Wherever a line in the records below contains "column", copy that line.

(Collected data entries)
----------
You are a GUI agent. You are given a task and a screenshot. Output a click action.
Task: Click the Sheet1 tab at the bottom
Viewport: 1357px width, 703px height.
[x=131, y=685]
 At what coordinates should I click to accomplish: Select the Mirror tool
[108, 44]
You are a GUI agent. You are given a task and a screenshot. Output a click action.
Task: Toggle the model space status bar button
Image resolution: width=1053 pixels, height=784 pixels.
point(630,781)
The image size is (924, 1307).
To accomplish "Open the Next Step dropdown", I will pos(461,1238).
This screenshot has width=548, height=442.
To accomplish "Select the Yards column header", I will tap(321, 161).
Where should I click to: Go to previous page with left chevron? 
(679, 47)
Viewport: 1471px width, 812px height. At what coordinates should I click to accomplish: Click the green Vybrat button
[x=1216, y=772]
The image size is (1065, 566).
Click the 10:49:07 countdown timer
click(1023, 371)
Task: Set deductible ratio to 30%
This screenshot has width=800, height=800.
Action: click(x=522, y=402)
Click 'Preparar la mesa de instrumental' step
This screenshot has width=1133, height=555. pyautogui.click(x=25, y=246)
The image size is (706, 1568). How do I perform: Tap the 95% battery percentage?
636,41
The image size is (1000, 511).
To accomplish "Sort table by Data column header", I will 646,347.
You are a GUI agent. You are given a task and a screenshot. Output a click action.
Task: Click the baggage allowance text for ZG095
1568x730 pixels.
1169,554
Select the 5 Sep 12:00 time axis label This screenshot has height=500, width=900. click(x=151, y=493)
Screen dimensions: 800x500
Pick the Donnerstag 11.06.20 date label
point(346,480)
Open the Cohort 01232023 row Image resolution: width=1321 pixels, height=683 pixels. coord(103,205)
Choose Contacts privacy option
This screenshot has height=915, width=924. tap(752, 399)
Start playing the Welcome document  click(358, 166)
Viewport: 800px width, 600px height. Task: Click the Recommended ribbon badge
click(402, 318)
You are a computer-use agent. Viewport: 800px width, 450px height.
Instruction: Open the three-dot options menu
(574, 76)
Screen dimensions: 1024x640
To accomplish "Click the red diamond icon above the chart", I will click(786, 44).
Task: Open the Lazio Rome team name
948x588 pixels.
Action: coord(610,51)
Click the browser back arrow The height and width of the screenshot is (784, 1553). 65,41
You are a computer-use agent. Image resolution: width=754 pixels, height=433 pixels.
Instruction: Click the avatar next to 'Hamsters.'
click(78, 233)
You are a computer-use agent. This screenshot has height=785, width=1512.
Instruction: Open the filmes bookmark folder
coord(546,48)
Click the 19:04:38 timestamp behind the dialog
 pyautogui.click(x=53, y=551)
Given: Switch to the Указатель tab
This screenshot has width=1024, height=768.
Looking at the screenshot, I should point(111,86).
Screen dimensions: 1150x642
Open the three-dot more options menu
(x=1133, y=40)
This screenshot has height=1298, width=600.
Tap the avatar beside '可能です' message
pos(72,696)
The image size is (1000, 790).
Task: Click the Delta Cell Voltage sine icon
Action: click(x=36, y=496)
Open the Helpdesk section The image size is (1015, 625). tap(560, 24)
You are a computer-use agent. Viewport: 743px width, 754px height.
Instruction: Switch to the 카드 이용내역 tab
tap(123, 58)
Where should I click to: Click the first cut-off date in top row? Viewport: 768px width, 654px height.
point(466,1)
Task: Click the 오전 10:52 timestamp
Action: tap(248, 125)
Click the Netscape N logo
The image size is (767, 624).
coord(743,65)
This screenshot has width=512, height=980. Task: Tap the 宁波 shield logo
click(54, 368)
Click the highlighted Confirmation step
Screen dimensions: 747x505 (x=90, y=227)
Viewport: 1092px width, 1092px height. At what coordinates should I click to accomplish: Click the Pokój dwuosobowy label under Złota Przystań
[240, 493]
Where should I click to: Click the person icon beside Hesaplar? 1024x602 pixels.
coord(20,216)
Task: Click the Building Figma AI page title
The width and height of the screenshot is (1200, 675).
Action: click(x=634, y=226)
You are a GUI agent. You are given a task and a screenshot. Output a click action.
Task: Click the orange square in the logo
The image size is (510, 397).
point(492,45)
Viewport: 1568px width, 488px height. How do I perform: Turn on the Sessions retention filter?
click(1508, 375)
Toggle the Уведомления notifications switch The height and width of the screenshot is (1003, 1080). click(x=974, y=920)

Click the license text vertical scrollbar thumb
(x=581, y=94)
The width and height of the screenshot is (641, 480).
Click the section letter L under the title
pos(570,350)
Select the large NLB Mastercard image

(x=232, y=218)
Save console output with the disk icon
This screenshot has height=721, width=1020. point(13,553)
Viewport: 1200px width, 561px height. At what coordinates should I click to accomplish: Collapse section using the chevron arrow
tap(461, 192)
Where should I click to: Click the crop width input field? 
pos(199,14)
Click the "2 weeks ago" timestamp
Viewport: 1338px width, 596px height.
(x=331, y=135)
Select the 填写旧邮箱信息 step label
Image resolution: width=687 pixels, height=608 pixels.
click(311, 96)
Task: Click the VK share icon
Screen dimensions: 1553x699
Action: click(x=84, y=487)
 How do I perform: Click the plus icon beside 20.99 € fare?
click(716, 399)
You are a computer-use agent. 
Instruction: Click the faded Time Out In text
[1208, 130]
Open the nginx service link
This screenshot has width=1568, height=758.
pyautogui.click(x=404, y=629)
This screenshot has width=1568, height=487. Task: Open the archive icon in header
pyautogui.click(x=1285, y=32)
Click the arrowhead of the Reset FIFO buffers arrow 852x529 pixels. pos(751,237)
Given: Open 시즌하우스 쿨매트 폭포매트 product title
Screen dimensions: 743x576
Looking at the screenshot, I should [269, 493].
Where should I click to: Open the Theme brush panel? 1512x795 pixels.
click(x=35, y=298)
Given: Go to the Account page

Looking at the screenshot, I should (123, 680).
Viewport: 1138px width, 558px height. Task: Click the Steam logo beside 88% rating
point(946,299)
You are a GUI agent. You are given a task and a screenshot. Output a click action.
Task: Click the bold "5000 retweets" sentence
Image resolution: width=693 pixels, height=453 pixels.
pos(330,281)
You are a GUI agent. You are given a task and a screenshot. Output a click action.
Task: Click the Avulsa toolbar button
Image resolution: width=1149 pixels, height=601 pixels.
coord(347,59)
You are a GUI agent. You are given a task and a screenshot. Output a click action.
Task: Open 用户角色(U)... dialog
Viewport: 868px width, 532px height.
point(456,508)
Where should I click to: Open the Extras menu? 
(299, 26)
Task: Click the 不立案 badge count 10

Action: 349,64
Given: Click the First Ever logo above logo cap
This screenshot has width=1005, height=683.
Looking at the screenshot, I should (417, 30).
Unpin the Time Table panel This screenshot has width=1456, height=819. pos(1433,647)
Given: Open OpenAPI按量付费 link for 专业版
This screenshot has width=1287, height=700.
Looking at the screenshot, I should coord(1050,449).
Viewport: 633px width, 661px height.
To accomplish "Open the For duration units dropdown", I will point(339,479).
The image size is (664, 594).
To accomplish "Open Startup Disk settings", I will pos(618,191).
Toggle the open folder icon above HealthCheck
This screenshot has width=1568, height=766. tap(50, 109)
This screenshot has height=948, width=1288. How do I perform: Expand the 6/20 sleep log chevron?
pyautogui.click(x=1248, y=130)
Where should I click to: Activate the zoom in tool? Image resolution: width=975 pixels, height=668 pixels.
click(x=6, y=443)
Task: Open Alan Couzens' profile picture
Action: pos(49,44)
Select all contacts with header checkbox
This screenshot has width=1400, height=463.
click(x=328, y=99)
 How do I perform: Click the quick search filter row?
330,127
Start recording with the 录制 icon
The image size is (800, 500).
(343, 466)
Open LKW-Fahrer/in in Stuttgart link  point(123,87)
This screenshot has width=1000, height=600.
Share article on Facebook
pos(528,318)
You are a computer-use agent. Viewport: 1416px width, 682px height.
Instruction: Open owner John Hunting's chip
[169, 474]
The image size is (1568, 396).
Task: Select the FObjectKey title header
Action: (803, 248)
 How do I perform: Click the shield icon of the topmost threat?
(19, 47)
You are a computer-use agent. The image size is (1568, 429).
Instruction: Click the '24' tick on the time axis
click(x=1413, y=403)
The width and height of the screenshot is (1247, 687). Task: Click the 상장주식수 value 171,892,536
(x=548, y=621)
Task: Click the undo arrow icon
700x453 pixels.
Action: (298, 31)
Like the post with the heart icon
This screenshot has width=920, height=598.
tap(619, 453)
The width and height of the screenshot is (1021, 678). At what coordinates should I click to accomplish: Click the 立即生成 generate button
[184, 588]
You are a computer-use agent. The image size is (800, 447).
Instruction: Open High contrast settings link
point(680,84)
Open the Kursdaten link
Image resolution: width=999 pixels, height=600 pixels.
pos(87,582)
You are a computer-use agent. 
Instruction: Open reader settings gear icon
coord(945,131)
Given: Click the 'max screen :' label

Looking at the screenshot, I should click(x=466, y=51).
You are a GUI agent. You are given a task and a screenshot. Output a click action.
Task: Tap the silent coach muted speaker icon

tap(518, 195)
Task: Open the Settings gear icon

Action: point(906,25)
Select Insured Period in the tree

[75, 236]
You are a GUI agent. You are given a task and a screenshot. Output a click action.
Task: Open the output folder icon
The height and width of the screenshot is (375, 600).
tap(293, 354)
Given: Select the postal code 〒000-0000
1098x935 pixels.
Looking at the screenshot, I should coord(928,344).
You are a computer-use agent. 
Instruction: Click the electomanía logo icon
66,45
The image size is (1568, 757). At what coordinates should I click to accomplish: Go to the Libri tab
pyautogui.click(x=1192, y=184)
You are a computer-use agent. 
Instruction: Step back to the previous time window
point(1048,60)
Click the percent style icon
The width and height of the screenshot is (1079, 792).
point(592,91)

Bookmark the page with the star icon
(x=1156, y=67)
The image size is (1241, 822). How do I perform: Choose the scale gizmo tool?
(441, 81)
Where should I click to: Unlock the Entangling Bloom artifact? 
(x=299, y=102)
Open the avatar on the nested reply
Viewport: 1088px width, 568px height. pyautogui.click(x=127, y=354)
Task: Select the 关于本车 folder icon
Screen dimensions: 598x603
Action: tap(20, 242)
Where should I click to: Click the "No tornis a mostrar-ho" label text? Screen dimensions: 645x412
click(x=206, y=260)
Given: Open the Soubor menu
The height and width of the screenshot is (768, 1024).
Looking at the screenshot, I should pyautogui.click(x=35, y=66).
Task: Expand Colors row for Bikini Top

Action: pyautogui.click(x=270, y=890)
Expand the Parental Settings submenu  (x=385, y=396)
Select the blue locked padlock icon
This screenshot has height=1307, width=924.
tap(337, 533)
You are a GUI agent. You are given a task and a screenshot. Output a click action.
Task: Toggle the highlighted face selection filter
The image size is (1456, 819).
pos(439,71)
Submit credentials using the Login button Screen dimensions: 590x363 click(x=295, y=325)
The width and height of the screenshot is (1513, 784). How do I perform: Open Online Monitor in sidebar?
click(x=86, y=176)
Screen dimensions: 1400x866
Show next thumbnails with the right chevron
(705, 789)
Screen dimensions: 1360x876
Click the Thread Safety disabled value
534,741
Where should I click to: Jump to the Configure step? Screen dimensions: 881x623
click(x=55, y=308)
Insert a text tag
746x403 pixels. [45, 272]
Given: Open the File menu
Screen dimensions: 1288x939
----------
» **SOLUTION TO THE PROBLEM**
To accomplish "Select the Yards column header", I will tap(321, 161).
To accomplish "Sort table by Data column header", I will 646,347.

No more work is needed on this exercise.